__Excerpted text__.
┏━━

SFAA Strongly Opposes the Use of Indexing for Payment Bonds

FOR IMMEDIATE RELEASE

September 2, 2020, WASHINGTON, DC – The Surety & Fidelity Association of America (SFAA) issued a comment letter on August 31, 2020 in strong opposition to the Federal Acquisition Regulation (FAR) proposed increase of the threshold, under The Miller Act, of construction payment bonds. The amount of a payment bond and performance bond should not be subject to indexing for the following reasons:

  1. As the FAR previously asserted, Congress never intended for insurance requirements to be “acquisition related,” and surety payment bonds are a regulated insurance product;
  2. Increasing bond thresholds has no impact on the Congressional intent for and objective of indexing, which is to eliminate onerous, red tape requirements preventing small businesses from doing business with the federal government;
  3. The payment bond requirement is remedial and protective in nature—as recognized by the Supreme Court–which is inherently different from the red-tape, government requirements Congress was trying to reduce; and
  4. Indexing the payment bonds will work counter to the very purpose for which indexing was adopted —to help small businesses.

┗━━

__Dataset section__.
┏━━

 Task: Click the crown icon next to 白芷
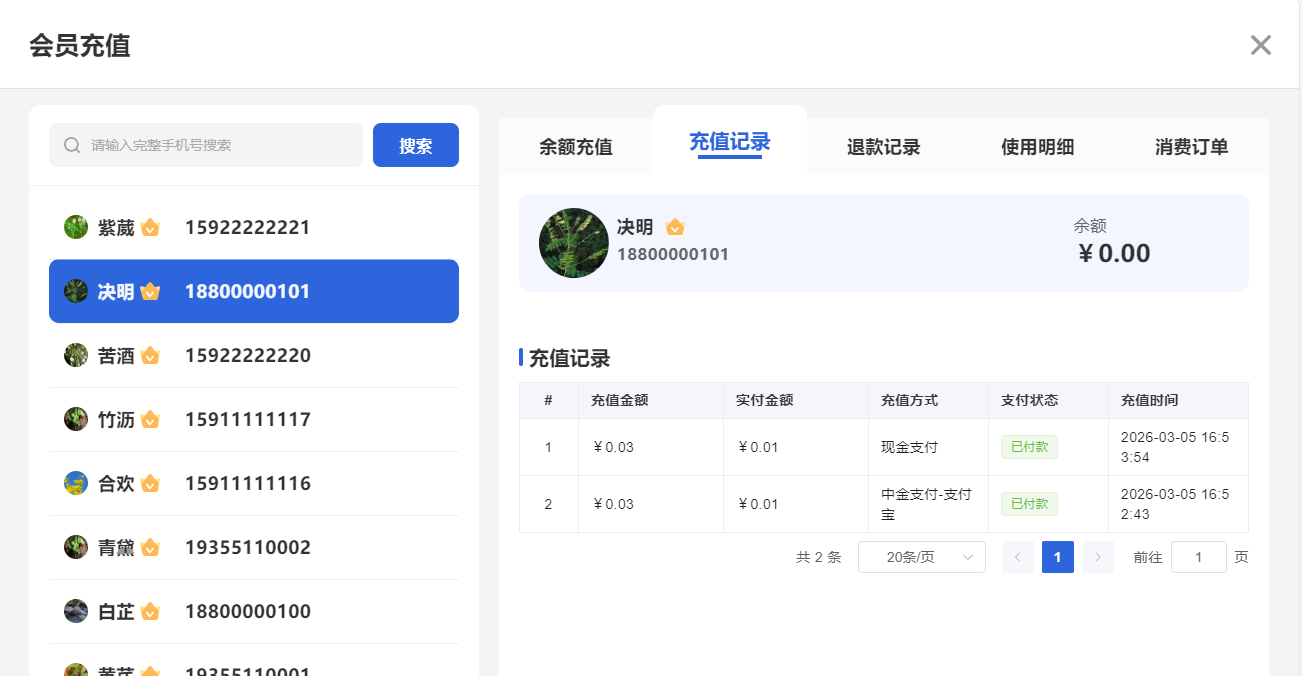[150, 611]
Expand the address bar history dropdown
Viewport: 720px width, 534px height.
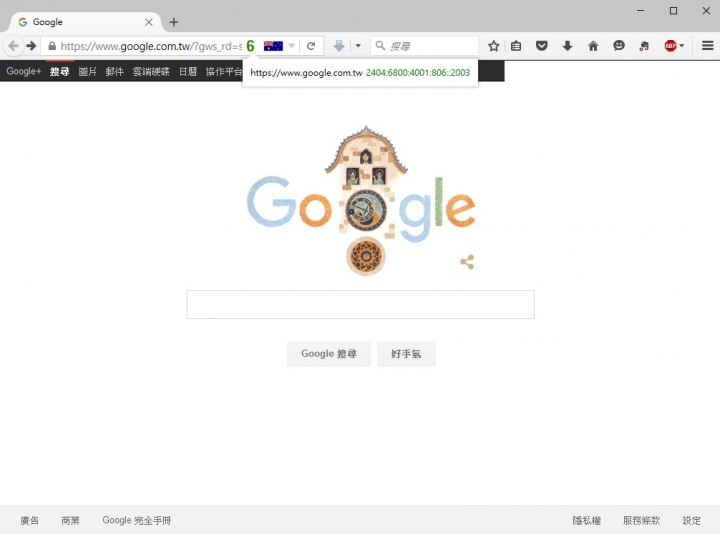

┗━━

__Given problem A__. In the press release, rewrite the passage from "1. As the FAR" to "help small businesses.", changing "small businesses" to "small firms".
__Given problem B__.
Answer these questions from the press release:
(i) On what date did SFAA issue its comment letter?
(ii) Under which act would the threshold for construction payment bonds be increased?
(iii) Which court recognized the payment bond requirement as remedial and protective in nature?
The listing plays no part in the work that comes next.

__Reply A__.
1. As the FAR previously asserted, Congress never intended for insurance requirements to be “acquisition related,” and surety payment bonds are a regulated insurance product;
  2. Increasing bond thresholds has no impact on the Congressional intent for and objective of indexing, which is to eliminate onerous, red tape requirements preventing small firms from doing business with the federal government;
  3. The payment bond requirement is remedial and protective in nature—as recognized by the Supreme Court–which is inherently different from the red-tape, government requirements Congress was trying to reduce; and
  4. Indexing the payment bonds will work counter to the very purpose for which indexing was adopted —to help small firms.

__Reply B__.
(i) August 31, 2020
(ii) The Miller Act
(iii) The Supreme Court